With the exception of the Wisconsin cheese, all of these stores were engaged in very minor/low level regulator arbitage. They counted on taking advantage of their home state’s looser regulations (fireworks in New Hampshire) or lower taxes (gas in New Jersey) to export goods and services to residents of the neighboring state. The home states would occassionally park a police cruiser at the state line to observe the parking lot and pull cars once they crossed state lines to confiscate fireworks but it was a low level trade with a fairly narrow reach as most people won’t drive thirty miles to avoid an extra four cents a gallon in gas taxes (time and gas is too valuable).
However we have a very good example of national regulatory arbitrage in the credit card industry. South Dakota has minimal regulations and they can set the default credit card policies for the entire country. The proposal to allow insurance to be sold across state lines without state approval falls under the credit card example rather than the cheap(ish) New Jersey gas example.

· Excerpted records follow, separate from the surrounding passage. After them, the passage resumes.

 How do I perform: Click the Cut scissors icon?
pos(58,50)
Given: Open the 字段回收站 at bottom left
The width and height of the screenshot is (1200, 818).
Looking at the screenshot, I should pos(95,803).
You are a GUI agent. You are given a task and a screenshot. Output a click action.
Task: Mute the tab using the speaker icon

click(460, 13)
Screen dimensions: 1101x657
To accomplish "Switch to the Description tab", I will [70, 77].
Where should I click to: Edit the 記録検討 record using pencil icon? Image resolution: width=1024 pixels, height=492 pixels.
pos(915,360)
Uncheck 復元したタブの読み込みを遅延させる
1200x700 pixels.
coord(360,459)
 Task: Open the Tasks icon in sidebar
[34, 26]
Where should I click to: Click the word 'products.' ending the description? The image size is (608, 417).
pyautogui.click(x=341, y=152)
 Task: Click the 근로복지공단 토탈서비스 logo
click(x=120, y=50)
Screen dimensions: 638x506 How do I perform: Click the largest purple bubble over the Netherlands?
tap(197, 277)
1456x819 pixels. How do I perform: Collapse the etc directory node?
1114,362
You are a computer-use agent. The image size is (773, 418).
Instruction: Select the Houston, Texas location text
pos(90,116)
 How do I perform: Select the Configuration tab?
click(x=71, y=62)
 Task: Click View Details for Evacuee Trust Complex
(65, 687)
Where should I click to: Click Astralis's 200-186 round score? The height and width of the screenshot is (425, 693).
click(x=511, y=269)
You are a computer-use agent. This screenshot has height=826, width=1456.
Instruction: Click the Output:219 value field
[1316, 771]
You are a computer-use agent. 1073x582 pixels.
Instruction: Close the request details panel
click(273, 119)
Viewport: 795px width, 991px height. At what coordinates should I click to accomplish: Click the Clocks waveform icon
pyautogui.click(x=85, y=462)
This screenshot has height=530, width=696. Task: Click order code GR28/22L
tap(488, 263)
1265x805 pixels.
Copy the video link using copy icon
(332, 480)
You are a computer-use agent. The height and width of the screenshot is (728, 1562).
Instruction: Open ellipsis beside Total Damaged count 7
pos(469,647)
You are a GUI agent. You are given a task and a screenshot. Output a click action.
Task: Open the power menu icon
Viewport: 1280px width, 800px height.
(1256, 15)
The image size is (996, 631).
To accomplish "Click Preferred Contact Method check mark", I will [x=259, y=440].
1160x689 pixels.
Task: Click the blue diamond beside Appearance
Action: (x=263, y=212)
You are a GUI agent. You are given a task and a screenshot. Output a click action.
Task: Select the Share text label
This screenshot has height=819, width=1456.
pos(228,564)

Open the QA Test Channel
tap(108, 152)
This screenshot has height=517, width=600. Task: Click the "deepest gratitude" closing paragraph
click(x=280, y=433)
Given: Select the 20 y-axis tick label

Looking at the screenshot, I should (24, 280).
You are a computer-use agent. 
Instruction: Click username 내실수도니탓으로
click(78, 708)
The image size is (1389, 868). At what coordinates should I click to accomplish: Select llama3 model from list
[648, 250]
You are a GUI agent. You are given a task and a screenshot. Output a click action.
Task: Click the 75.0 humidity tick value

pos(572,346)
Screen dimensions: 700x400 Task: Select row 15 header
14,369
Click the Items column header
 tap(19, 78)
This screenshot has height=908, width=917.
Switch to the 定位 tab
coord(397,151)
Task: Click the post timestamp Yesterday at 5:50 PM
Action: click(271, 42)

The Incidental Economist sums it up in a very non-IE style post:
Very bad. Go read Margot Sanger-Katz for the evidence-based details. For all the reasons she explains, and others, I never understood the appeal of this idea. It only makes sense if you don’t know what you’re talking about.
There is a way to make it make some sense while knowing what you are talking about. States could engage in reciprocity agreements among other states whose regulatory climate is similar to their own. Massachusetts could engage in an interstate compact with Rhode Island and Connecticutt without giving up too much actual autonomy or authority while Texas and Oklahoma could decide that each other’s lack of regulation is close enough to the home state lack of regulation and require only a single filing instead of two stacks of paper. The interstate compact route could make sense so there is no race to the bottom, but that is not what is being proposed.